• PASSAGE:
Spread the love

I’m sure you can understand that it takes time to finish off your first edit. This, being my first full novel edit, happens to be quite tedious and time consuming. I am trying my best to move further, slightly quicker.

NaNoE Additions

There is a slight stumble in what I have seen since moving into editing my first draft of Accidental Distances.

We should also pay attention to spelling. Going through the editing grind I saw constant flaws in the spelling that was easy to fix. Since that can help out with the writing timing it makes sense to have that helping out in the editing for grammar and removing useless words.

            // =========================================================
            // = Checks added                                          =
            // =========================================================

            // Spelling
            var splt = para.Split(' ');
            for (int i = 0; i < splt.Length; i++)
            {
                if (!SpellCheck(splt[i])) ans.Add("{" + i.ToString() + "} Spelling Error: " + splt[i]);
            }
...

• EXTRACTED INFORMATION:
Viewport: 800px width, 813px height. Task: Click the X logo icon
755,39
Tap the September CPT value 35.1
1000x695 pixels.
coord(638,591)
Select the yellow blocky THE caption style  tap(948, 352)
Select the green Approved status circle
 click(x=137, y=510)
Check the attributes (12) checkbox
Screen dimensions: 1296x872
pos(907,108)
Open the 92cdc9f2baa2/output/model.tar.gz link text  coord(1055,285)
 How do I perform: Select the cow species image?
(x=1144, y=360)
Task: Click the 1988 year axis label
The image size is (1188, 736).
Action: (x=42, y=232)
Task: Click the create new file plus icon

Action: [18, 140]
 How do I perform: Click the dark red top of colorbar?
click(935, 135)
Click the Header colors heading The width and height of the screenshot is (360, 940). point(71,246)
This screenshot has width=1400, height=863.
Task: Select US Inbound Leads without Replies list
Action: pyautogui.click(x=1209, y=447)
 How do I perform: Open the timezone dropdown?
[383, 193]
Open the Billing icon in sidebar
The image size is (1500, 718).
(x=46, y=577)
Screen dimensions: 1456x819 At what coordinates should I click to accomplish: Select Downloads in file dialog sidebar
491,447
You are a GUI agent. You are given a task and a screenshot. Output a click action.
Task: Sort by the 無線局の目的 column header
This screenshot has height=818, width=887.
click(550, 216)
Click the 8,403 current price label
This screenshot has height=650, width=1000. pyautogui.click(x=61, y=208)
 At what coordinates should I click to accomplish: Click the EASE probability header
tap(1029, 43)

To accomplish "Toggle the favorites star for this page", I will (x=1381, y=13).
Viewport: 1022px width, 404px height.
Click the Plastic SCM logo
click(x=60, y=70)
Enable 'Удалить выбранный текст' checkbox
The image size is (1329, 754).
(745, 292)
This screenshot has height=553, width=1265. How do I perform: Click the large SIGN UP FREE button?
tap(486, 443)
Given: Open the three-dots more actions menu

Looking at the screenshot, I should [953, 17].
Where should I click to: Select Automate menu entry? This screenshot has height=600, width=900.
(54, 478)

• PARTS OF THE EXERCISE:
a - Summarize the NaNoE post in two sentences.
b - Print everything in the NaNoE post from "There is a slight" down to "< splt.Length; i++)".

• THE RESULTS:
a - The first full novel edit is proving tedious and slow, and the writer is trying to move a little faster. Editing the first draft of Accidental Distances turned up many easily fixed spelling flaws, so spelling checks are being added to the NaNoE editing aid alongside grammar and useless-word removal, with code that splits a paragraph on spaces and flags each word that fails a spell check as a "Spelling Error."

b -
There is a slight stumble in what I have seen since moving into editing my first draft of Accidental Distances.

We should also pay attention to spelling. Going through the editing grind I saw constant flaws in the spelling that was easy to fix. Since that can help out with the writing timing it makes sense to have that helping out in the editing for grammar and removing useless words.

            // =========================================================
            // = Checks added                                          =
            // =========================================================

            // Spelling
            var splt = para.Split(' ');
            for (int i = 0; i < splt.Length; i++)